Memory: Six Degrees of Seventh Avenue South

By Allyn Freeman

Fifty years ago this month, I moved into a top floor studio in an elevator building at 51 Seventh Avenue South near Bleecker Street. At that time, the “West Village” did not exist, just the term “Greenwich Village”—a historic, cultural, and romantic designation that invoked la vie bohème.

The fifth floor apartment was rent controlled and the monthly payment totaled $55.78. The building was constructed on a wedge-shaped lot (Bleecker, Morton, and Seventh Avenue South) and the odd shape of my one room featured a sharp triangle atop a rectangle.

NOT ENTIRELY ‘GONE’: Blaustein’s Hardware, one of the last ‘memorable nearby businesses’ to go, just moved away, in 2012, to Greenwich Avenue. Photos by Maggie Berkvist.
NOT ENTIRELY ‘GONE’: Blaustein’s Hardware, one of the last ‘memorable nearby businesses’ to go, just moved away, in 2012, to Greenwich Avenue. Photos by Maggie Berkvist.

I purchased a pullout sofa instead of a bed to create a comfy living room ambiance. The couch was made of hard wood, heavy, reinforced steel, and came with an extra firm, queen-sized mattress.
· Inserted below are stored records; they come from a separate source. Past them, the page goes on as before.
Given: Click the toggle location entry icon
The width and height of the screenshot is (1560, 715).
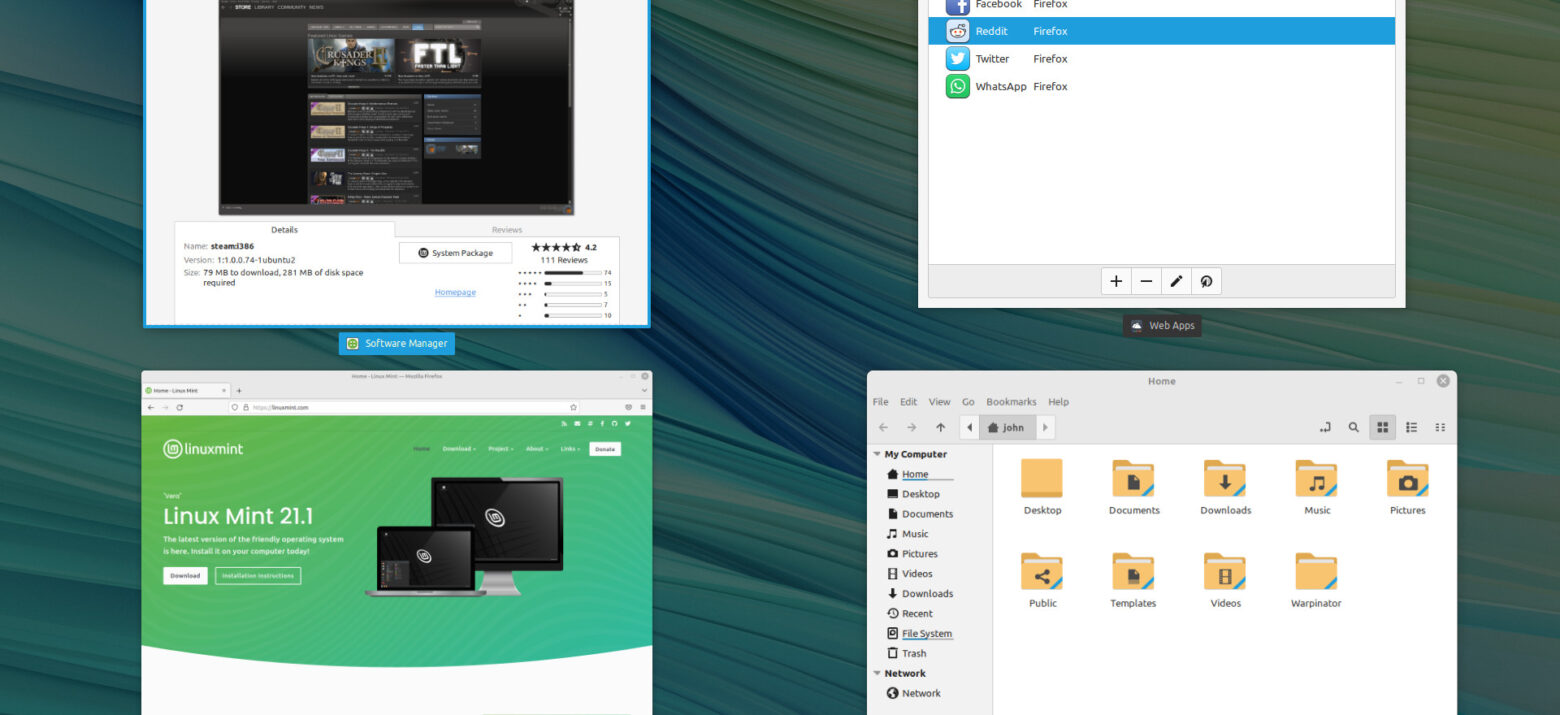Looking at the screenshot, I should (x=1325, y=427).
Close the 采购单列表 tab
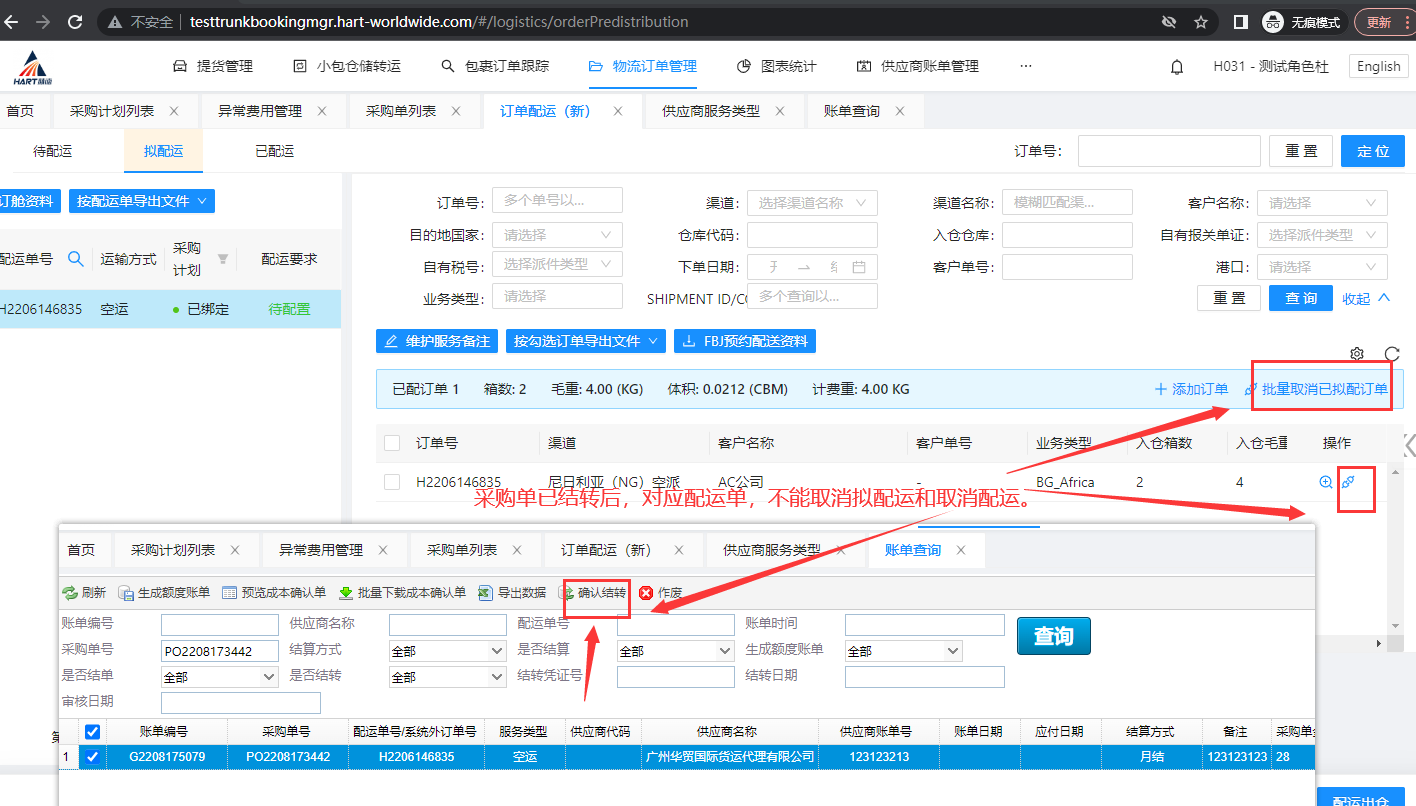 [x=458, y=111]
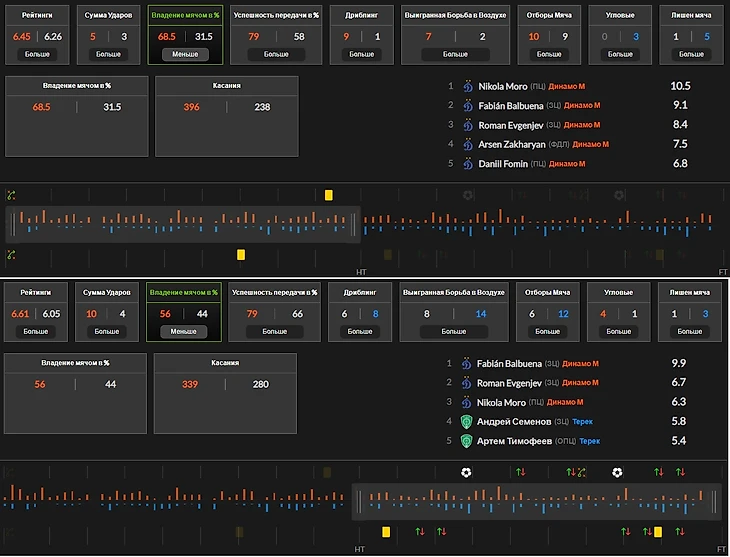Expand 'Больше' under ratings 6.45 vs 6.26
The height and width of the screenshot is (557, 730).
(x=37, y=54)
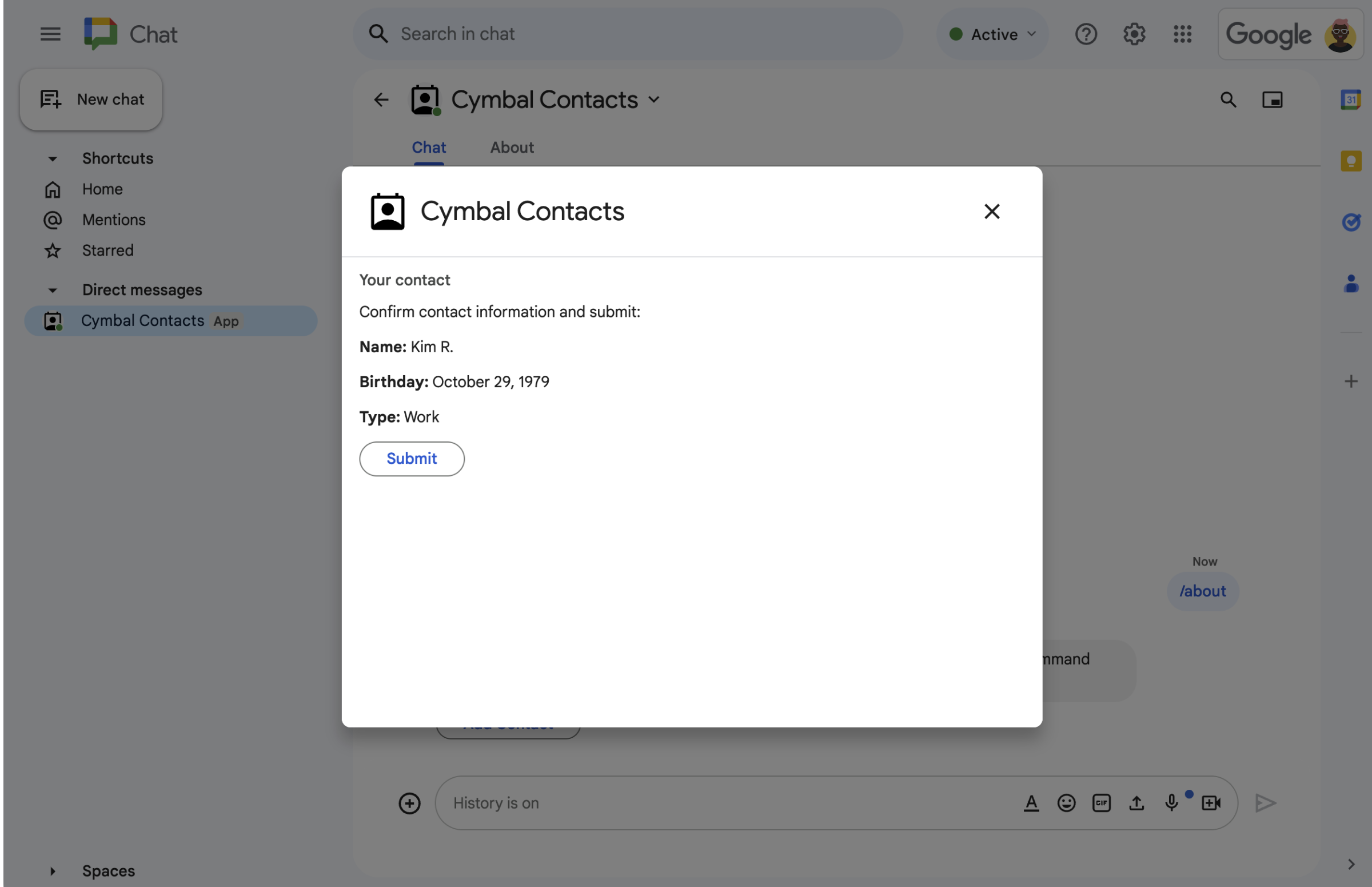This screenshot has height=887, width=1372.
Task: Click the back arrow navigation icon
Action: point(381,100)
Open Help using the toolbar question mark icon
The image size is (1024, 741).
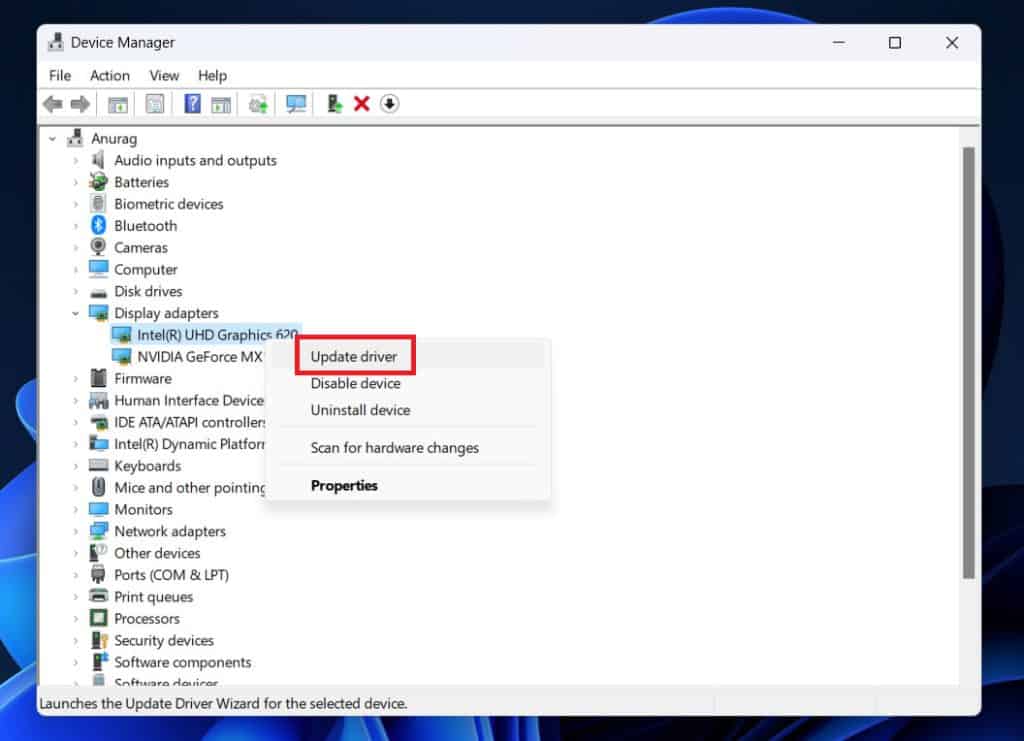tap(192, 104)
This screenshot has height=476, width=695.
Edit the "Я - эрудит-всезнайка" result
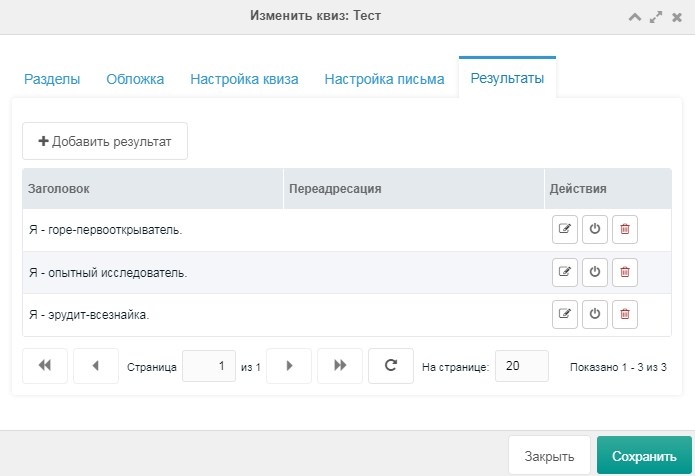click(565, 315)
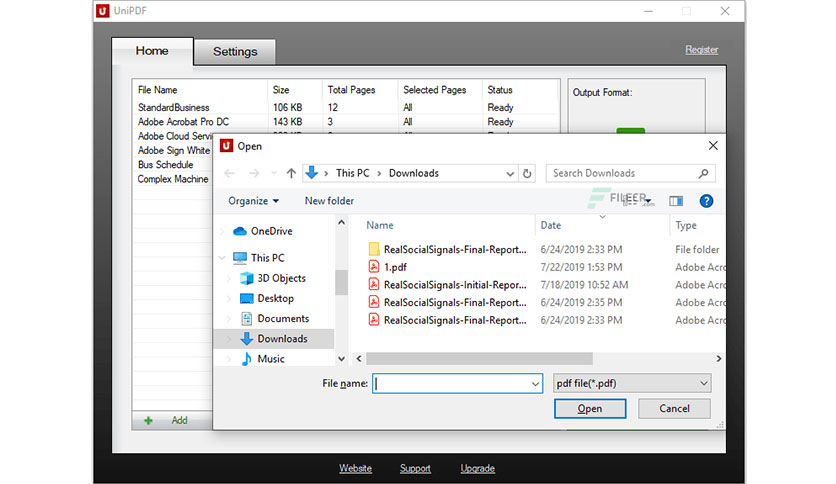Toggle the preview pane icon
836x484 pixels.
coord(676,201)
When I informed the furniture deliverymen that the trip to the top floor would be via elevator, rather than up five steep flights, they tipped me.

These were some of the memorable nearby businesses: Lafayette Pastry, Blaustein’s Hardware, the Pink Tea Cup, and New Park Delicatessen, where the countermen, Morris and Frank, served delicious turkey sandwiches sliced off a cooked bird. And not far away, there was Sutter’s Bakery at Greenwich Avenue and West 10th Street, where uptown friends came for weekend brunch and a walking tour. All these places are gone today, and exist only in memory.

As that first summer approached, I visited Macy’s to buy the smallest air conditioner advertised on sale at $39.99. On a note pad, the experienced salesman sketched my apartment setting, just under the thick tar roof facing due west. He drew a gigantic sun in the western sky, and streamed vectors of solar rays pounding heat into my tiny, top floor room. At the end of his energetic sales pitch for an upgrade, both of us were perspiring. I paid $99.99 for the store’s largest unit that put out enough BTUs to make ice cubes in my small space and chill Trio Bakery next door.

Three years later in 1969, I moved uptown to a one-bedroom apartment on West 86th Street near Central Park West. I lived there for seven years until I moved to Los Angeles. I returned to the Greenwich Village experience when I moved back, in 1985, to West 12th Street and Greenwich Avenue, above La Marionetta restaurant. In 1988, the final Village stop would be an apartment in an 1840 house on Charles Street between Hudson and Greenwich Street. (N.B. Rooms in both of these apartments were also cut on the bias.)

And here on Charles Street is where the twist of the 1966 story continues. Our locksmith for the building was the efficient Greenwich Locksmiths. When the repairman came to install a new lock, I noticed that the shop’s address on the invoice was 56 Seventh Avenue South.

I mentioned that many years ago I had lived across the street at 51 Seventh Avenue South. He told me that the locksmith’s owner, Phil, also lived in that building. The next day, I visited Phil, who said that he occupied my original apartment on the fifth floor! The rent after fifty years had increased to $1,250 per month.

I also noticed that the 51 Seventh Avenue South building installed window air conditioners but I never returned to ask Phil how many BTUs.